We went up to Holne Moor to have a look around. A very interesting visit for me. This is the key bird research area I have written about recently – the place where Exeter University’s Professor Charles Tyler, his team of research students and nest finders have been working (The Dartmoor Upland Bird Nest Group) – see here and here. This is the area where some of the key cuckoo research is taking place as well as being an area which supports high population densities of whinchat and meadow pipit.
The moor is grazed and has a swaling programme but does have quite a lot of small trees dotted around the landscape – cuckoos need these small trees so that they can survey the landscape and see where the meadow pipit nests are. On many commons now these dotted isolated trees are absent and new regeneration is now difficult due to the grazing and burning pressure.
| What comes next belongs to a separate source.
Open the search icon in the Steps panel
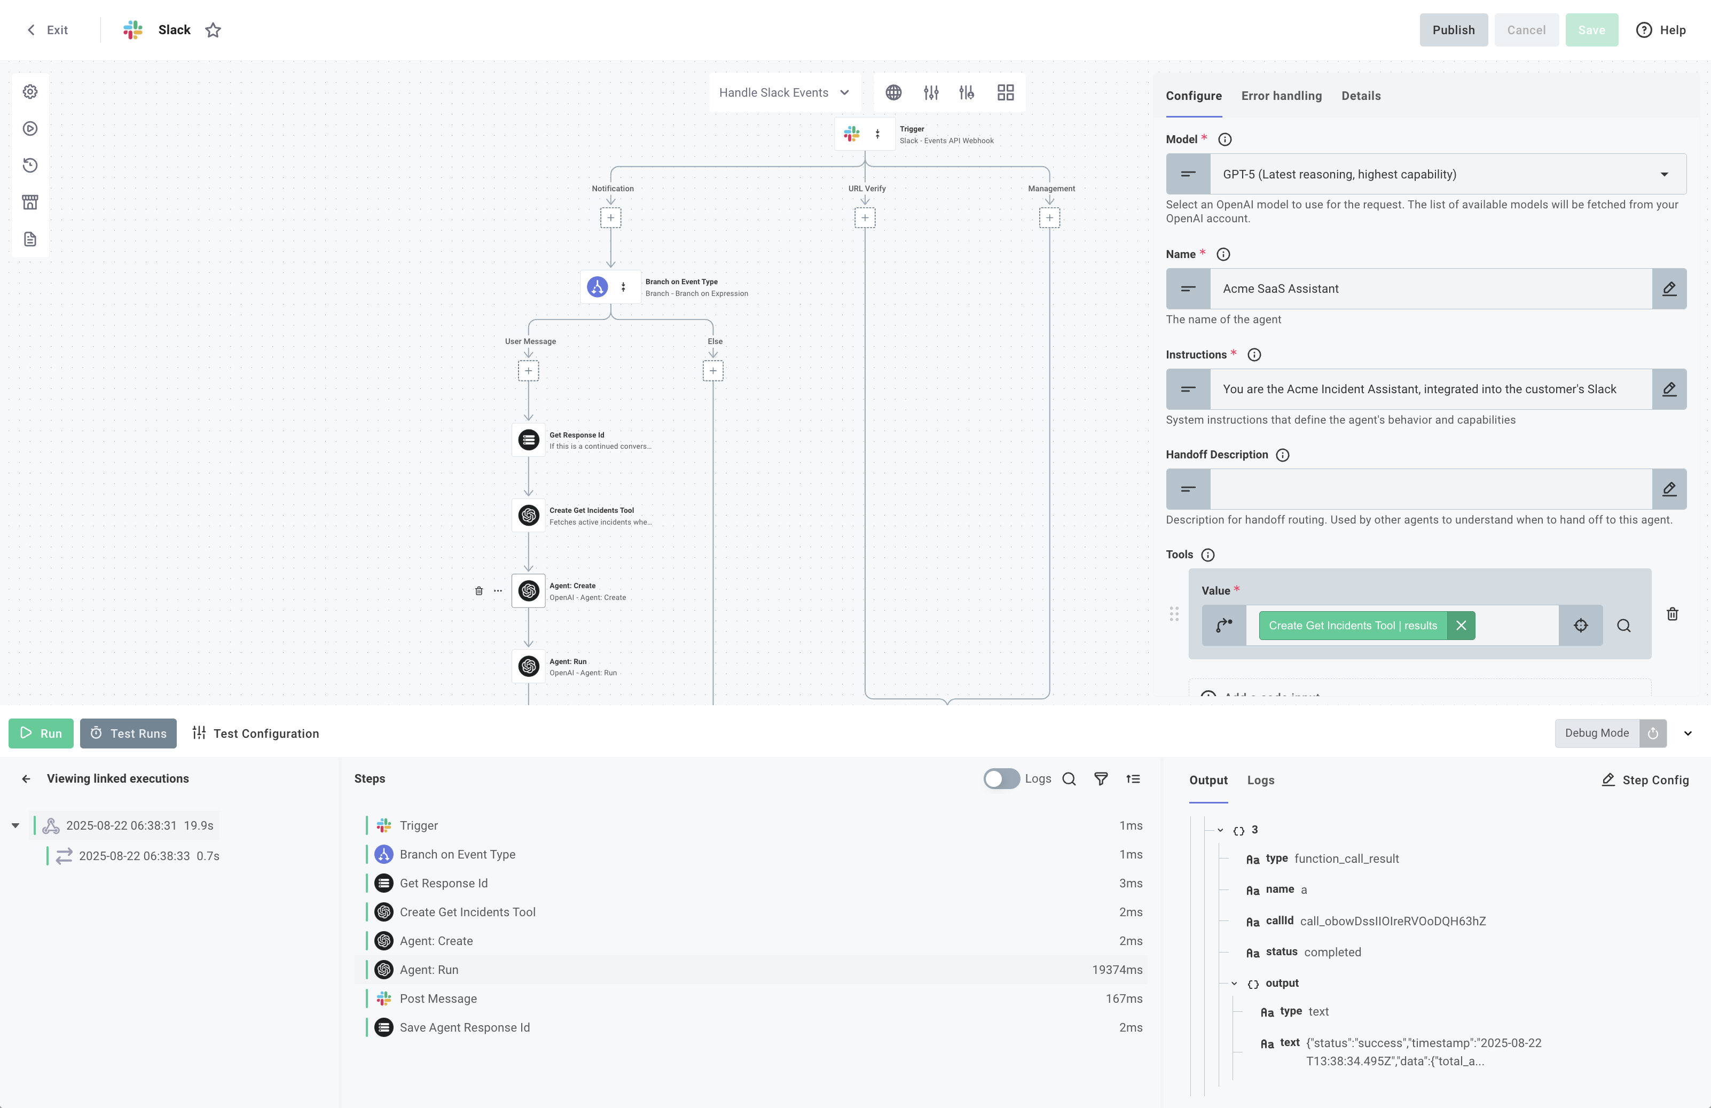Image resolution: width=1711 pixels, height=1108 pixels. [1069, 779]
The area is also very interesting as it gives a clue as to how natural flood management measures might work on Dartmoor in the future and play a part in ‘slowing in the flow’. South West Water have retained a belt of land around their reservoir at Venford. This area has been fenced off.
In this photograph you can clearly see the fence line – with grazed moorland to the right and the lightly grazed enclosure to the left. You can see that patches of light scrub have developed in the closure.
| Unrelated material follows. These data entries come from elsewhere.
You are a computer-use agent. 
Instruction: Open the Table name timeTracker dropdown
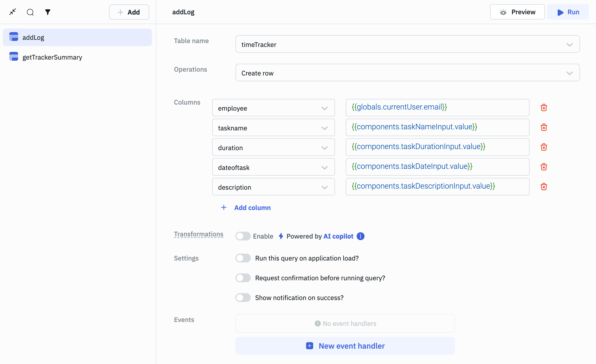tap(407, 44)
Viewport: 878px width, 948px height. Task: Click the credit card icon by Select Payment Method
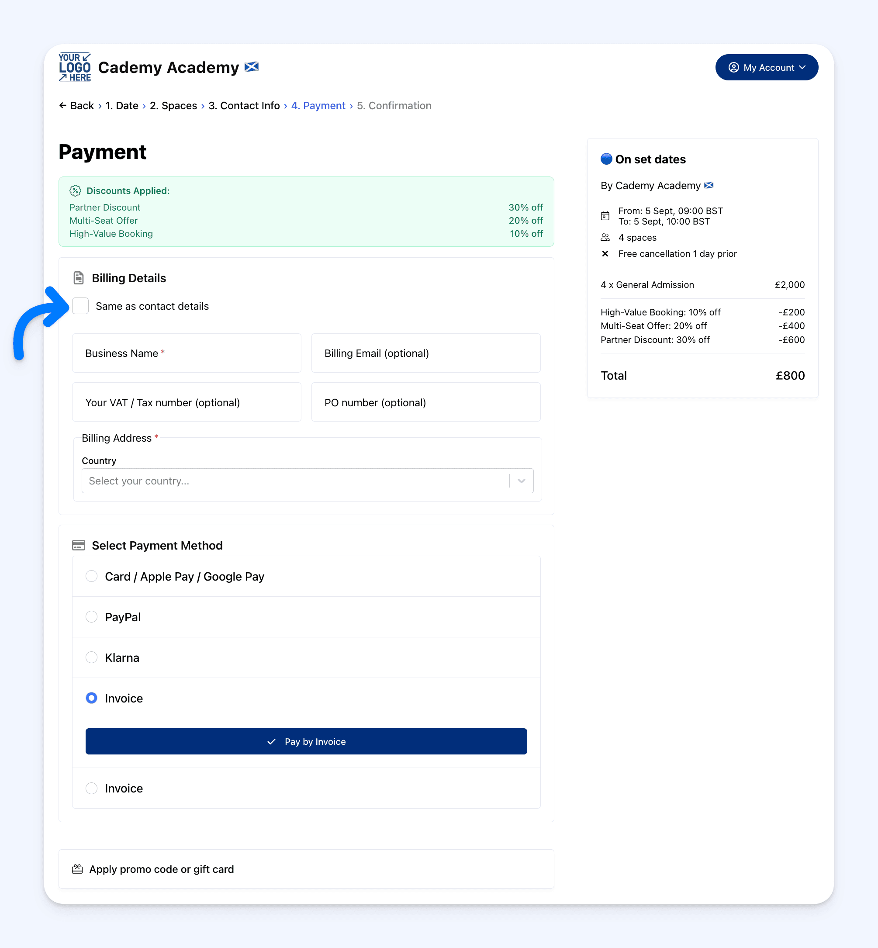[x=78, y=545]
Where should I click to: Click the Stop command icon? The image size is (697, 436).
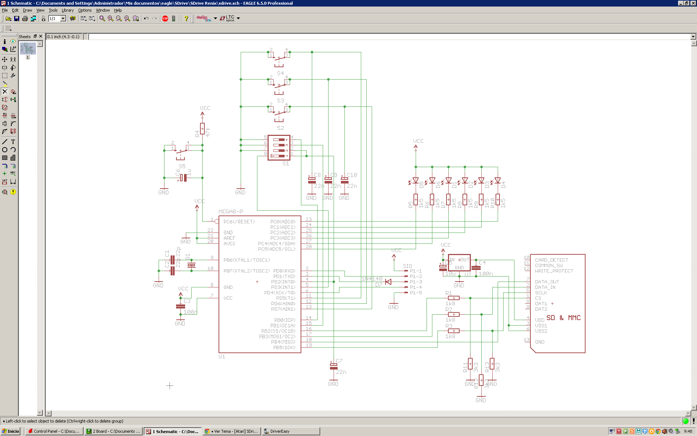[x=165, y=19]
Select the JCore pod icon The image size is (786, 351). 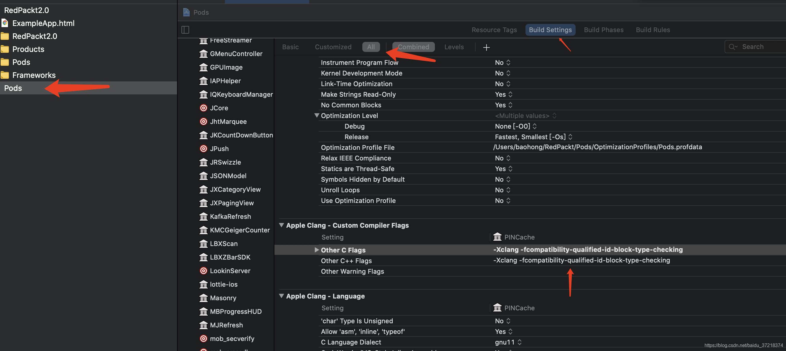pos(203,108)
Here is another view of that enclosure.
These two photographs tell me a couple of things.
Firstly, if Dartmoor was not grazed, scrub and eventually woodland would quickly develop – the George Monbiot re-wilding scenario. Dartmoor is of course as I have said many times before an important historical and cultural landscape and therefore if the re-wilding scenario were to happen across the Dartmoor landscape then most of that would be lost. The landscape of Holne Moor is a good example of this as it has been ‘designated’ as a Premier Archaeological Landscape – see here for further details.
Jeremy Butler in his 5 volume Dartmoor Atlas of Antiquities sets out a detailed catalogue of the archaeological interest.
The map and accompanying text details the importance of the area from the Bronze Age, through the Mediaeval period to the present.
The challenge for all those involved with the management of such places therefore is getting the balance right between archaeological interests and biodiversity – both of which are of European Importance. I have written about this challenge before and it seems to prove intractably difficult to solve even though all parties are in fact pretty much in the same place – i.e. everyone wants a grazed landscape.
As Kevin Cox said to me on site yesterday (I paraphrase) – the archaeology has survived on here on Holne Moor for thousands of years through the ebb and flow of vegetation and farming cycles, however at the moment there is a biodiversity crisis and we may only have 30 years to save some species such as the cuckoo. Surely there is enough flexibility and goodwill within the system to tweak a few management techniques and thereby work out how to enable the cuckoo (and whinchats, meadow pipits etc) to flourish (e.g. ensure there are perching places and enough food for cuckoos) – the work that the Dartmoor Upland Bird Nest Group are currently researching.
The second thing that the two photos above tell me is how quick and easy theoretically it will be to naturally add regenerating trees and scrub to the landscape in very small but strategic places so that natural flood management schemes can help slow the flow. If enclosures were erected around specific stream valleys the developing scrub would quickly emerge and add ‘hydraulic roughness’. The areas of grazing land lost would be tiny and as long as the Commoners were compensated and not penalised as the current ‘ineligible feature’ nonsense currently would do then surely this too is a win-win for everyone.
I thought yesterday was going to be dominated by Storm Imogen – it certainly seems to have around our coasts but inland it was pretty windy but in my experience was mostly dry and allowed me instead to make a new friend, see a new place and think more about Dartmoor and its management.